* [WHAT YOU WILL DO]
Every record below is to be reproduced exactly.

Extracted data entries:
== Segment start ==

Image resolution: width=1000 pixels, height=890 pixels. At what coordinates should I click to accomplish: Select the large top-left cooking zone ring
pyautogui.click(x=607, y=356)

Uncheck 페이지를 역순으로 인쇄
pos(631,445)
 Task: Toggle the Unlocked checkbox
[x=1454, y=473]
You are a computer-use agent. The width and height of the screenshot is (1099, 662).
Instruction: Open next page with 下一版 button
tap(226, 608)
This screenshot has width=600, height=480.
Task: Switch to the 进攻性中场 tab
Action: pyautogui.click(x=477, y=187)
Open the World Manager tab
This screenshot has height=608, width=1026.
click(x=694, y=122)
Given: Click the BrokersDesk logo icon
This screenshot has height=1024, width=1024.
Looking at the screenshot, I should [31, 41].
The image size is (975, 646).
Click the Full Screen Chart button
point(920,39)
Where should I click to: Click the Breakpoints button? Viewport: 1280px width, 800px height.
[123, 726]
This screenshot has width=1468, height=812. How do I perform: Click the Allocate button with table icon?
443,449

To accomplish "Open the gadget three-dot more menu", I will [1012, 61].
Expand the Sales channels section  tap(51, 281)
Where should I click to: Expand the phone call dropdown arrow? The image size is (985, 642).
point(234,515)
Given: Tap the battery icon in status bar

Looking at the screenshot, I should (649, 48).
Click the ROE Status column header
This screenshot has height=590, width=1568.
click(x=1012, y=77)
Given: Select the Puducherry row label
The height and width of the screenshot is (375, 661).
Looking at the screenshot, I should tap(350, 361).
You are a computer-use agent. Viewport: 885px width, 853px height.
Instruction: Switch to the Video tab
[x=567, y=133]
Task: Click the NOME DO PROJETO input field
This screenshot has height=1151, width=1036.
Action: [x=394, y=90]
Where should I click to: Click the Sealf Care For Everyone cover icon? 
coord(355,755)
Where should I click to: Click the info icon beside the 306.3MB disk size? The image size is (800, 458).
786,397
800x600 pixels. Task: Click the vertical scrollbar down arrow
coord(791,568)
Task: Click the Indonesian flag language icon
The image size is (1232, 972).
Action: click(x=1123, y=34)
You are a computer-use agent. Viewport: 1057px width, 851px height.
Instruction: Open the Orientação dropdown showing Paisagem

== Segment end ==

* [ANSWER FOR THIS EXERCISE]
Image resolution: width=1000 pixels, height=890 pixels. At what coordinates should I click to accomplish: Select the large top-left cooking zone ring
pyautogui.click(x=607, y=356)

Uncheck 페이지를 역순으로 인쇄
pos(631,445)
 Task: Toggle the Unlocked checkbox
[x=1454, y=473]
You are a computer-use agent. The width and height of the screenshot is (1099, 662).
Instruction: Open next page with 下一版 button
tap(226, 608)
This screenshot has width=600, height=480.
Task: Switch to the 进攻性中场 tab
Action: pyautogui.click(x=477, y=187)
Open the World Manager tab
This screenshot has height=608, width=1026.
click(x=694, y=122)
Given: Click the BrokersDesk logo icon
This screenshot has height=1024, width=1024.
Looking at the screenshot, I should [31, 41].
The image size is (975, 646).
Click the Full Screen Chart button
point(920,39)
Where should I click to: Click the Breakpoints button? Viewport: 1280px width, 800px height.
[123, 726]
This screenshot has width=1468, height=812. How do I perform: Click the Allocate button with table icon?
443,449

To accomplish "Open the gadget three-dot more menu", I will [1012, 61].
Expand the Sales channels section  tap(51, 281)
Where should I click to: Expand the phone call dropdown arrow? The image size is (985, 642).
point(234,515)
Given: Tap the battery icon in status bar

Looking at the screenshot, I should (649, 48).
Click the ROE Status column header
This screenshot has height=590, width=1568.
click(x=1012, y=77)
Given: Select the Puducherry row label
The height and width of the screenshot is (375, 661).
Looking at the screenshot, I should tap(350, 361).
You are a computer-use agent. Viewport: 885px width, 853px height.
Instruction: Switch to the Video tab
[x=567, y=133]
Task: Click the NOME DO PROJETO input field
This screenshot has height=1151, width=1036.
Action: [x=394, y=90]
Where should I click to: Click the Sealf Care For Everyone cover icon? 
coord(355,755)
Where should I click to: Click the info icon beside the 306.3MB disk size? The image size is (800, 458).
786,397
800x600 pixels. Task: Click the vertical scrollbar down arrow
coord(791,568)
Task: Click the Indonesian flag language icon
The image size is (1232, 972).
Action: click(x=1123, y=34)
You are a computer-use agent. Viewport: 1057px width, 851px height.
Instruction: Open the Orientação dropdown showing Paisagem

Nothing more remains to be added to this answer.